Kotoran Ajaib di Negeri Hijau

Kotoran Ajaib di Negeri Hijau

Dongeng tentang Biogas

Gbr: http://thumbs.dreamstime.com/thumblarge_398/12420616186wK0UQ.jpg

Alkisah terdapat dua negeri yang hidup berdampingan, negeri Wala Wolo dan negeri Manjo Binjo. Negeri Wala Wolo dipimpin seorang Ratu yang sangat cantik dan rendah hati. Wala Wolo juga dikenal dengan sebutan negeri hijau. Para kurcaci yang tinggal di negeri ini memanfaatkan hasil bumi untuk kehidupan mereka. Ada yang bertani, beternak, dan melaut. Wala Wolo adalah negeri yang kaya akan hasil bumi dan laut.
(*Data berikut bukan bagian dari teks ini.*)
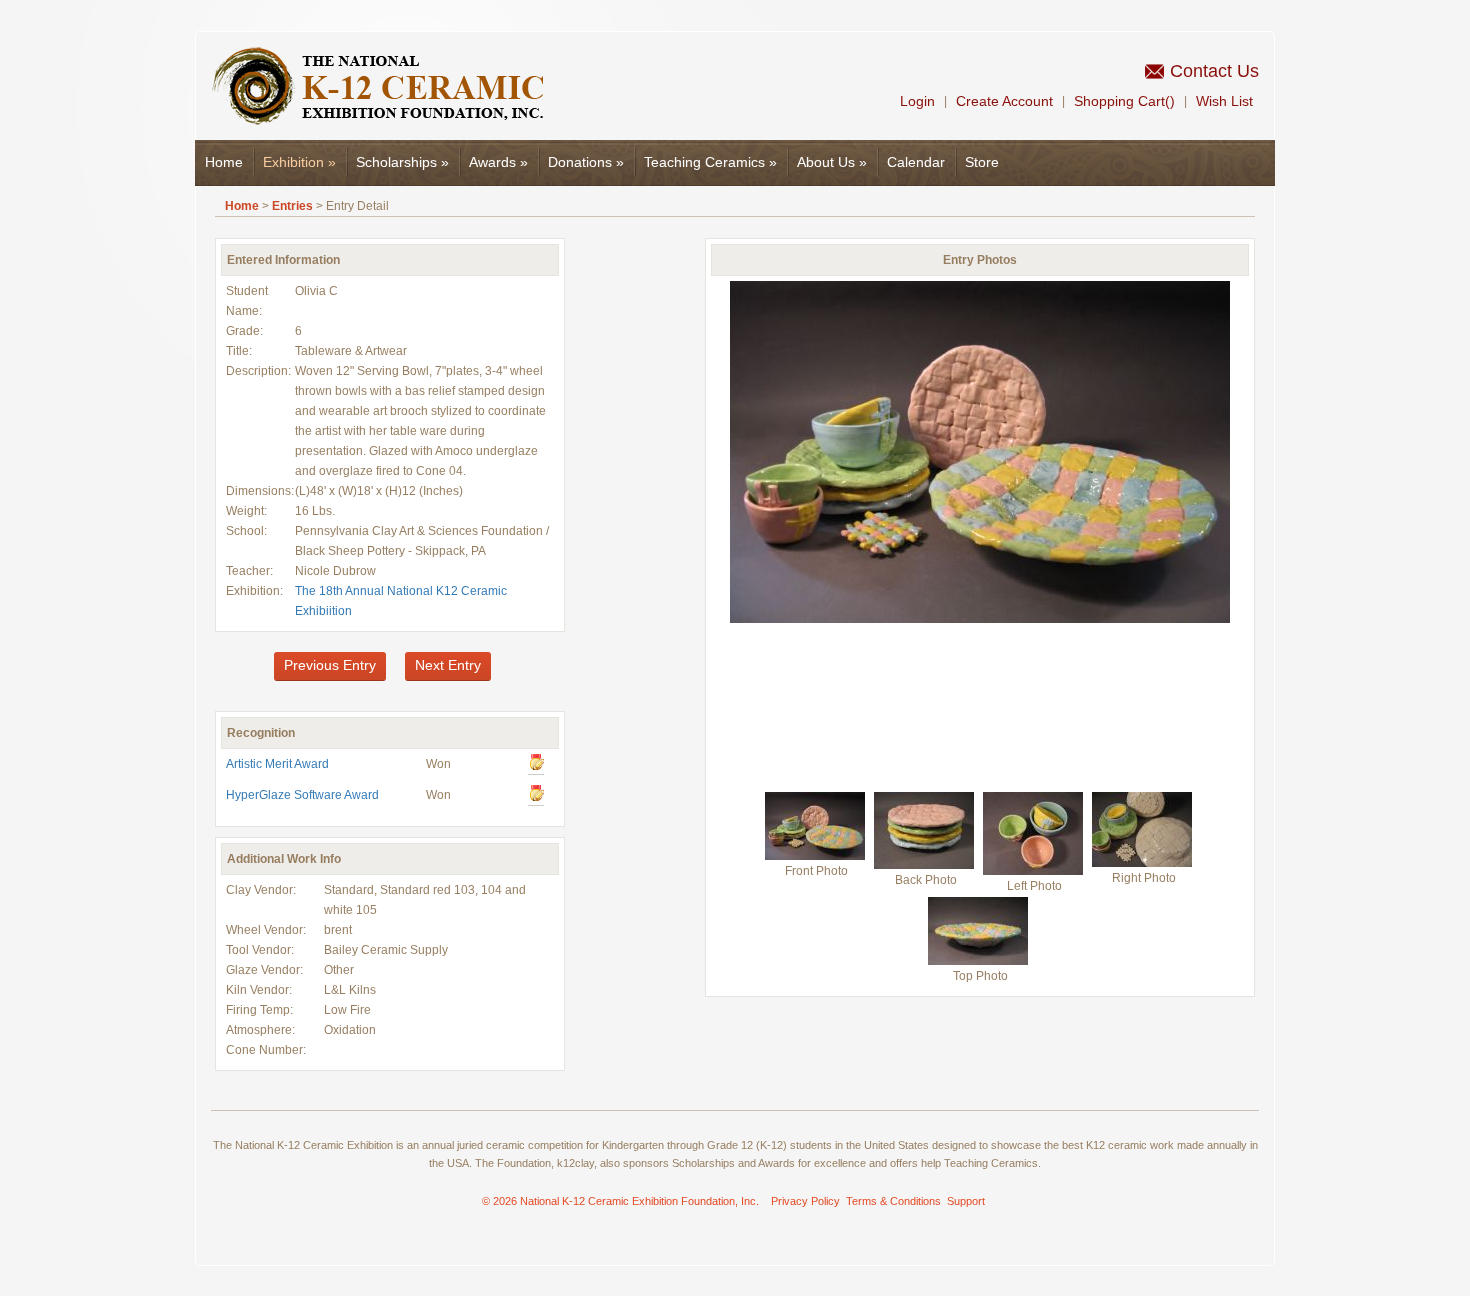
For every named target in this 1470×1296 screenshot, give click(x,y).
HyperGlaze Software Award (302, 795)
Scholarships (402, 162)
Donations (586, 162)
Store (982, 162)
Sedangkan negeri Manjo Binjo dipimpin seorang Raja yang sombong dan serakah. Kurcaci di negeri Wala Wolo biasa menyebutnya sebagai negeri besi, karena banyak sekali pabrik dengan cerobong asap yang membumbung. Mereka membuat apa saja, mulai dari alat masak sampai kendaraan terbang untuk dijual ke negeri tetangga dan mendapatkan uang. Manjo Binjo adalah negeri yang kaya dengan uang dan emas. Tapi mereka tidak memiliki lahan sedikitpun untuk bercocok tanam, maka dari itu mereka membeli hasil bumi dan laut dari negeri Wala Wolo.

“Pengawal, cepat kau beli hasil bumi dan laut dari negeri sebelah dengan uang ini!” perintah Raja sambil melempar dua karung berisi uang pada pengawal.

“Apa yang akan kita beli, Raja?” tanya pengawal.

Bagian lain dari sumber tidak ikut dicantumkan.